THE TASK: Please express everything from the line containing "The image size is (722, 576)." down to the line containing "click(19, 125)" as a JSON list of strings, one string per line of those rows, skipping any blank lines.
## BEGIN PROVIDED DATA
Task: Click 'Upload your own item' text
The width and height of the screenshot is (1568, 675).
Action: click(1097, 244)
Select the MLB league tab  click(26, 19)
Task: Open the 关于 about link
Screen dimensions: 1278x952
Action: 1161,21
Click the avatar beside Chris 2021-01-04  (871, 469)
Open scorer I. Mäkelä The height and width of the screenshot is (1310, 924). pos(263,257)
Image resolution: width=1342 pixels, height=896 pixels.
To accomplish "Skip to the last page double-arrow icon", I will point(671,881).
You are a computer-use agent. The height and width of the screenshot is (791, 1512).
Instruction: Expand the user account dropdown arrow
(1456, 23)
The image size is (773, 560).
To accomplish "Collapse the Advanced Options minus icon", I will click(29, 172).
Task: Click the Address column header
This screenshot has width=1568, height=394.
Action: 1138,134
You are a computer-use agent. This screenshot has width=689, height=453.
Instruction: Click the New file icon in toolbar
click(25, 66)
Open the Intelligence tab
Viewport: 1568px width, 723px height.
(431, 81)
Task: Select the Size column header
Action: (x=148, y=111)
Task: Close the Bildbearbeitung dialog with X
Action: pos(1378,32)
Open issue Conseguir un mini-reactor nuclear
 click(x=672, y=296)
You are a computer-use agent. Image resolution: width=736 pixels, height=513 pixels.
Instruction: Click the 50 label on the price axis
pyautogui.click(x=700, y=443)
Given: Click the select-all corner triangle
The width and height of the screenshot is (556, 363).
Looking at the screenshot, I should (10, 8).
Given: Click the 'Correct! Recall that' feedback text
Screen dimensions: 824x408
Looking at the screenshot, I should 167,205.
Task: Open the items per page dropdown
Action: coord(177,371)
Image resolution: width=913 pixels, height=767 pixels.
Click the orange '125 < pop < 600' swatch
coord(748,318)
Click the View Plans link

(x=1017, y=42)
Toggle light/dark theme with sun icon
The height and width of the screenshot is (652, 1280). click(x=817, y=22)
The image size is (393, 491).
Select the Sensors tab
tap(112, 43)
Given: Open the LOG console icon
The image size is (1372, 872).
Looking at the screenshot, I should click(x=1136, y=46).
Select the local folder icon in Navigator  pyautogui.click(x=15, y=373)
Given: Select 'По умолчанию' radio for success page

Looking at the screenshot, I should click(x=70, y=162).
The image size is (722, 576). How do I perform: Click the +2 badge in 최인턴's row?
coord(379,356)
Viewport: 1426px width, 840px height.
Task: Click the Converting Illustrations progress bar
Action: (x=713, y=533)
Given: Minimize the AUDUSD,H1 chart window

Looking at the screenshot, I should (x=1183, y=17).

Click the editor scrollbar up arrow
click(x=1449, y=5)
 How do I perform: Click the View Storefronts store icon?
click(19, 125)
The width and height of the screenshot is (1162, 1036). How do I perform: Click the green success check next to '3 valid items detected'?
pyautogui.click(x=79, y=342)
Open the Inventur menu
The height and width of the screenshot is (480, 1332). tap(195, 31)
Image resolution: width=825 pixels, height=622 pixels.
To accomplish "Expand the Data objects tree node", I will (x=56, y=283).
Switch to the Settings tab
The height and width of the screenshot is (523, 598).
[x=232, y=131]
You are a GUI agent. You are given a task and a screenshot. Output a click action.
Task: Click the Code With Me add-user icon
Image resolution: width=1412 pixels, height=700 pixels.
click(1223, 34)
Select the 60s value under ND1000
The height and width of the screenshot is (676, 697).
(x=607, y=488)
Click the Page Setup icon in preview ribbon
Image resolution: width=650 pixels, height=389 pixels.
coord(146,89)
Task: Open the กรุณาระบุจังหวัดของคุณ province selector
## END PROVIDED DATA
FINAL RESULT:
[
  "The image size is (722, 576). How do I perform: Click the +2 badge in 최인턴's row?",
  "coord(379,356)",
  "Viewport: 1426px width, 840px height.",
  "Task: Click the Converting Illustrations progress bar",
  "Action: (x=713, y=533)",
  "Given: Minimize the AUDUSD,H1 chart window",
  "Looking at the screenshot, I should (x=1183, y=17).",
  "Click the editor scrollbar up arrow",
  "click(x=1449, y=5)",
  " How do I perform: Click the View Storefronts store icon?",
  "click(19, 125)"
]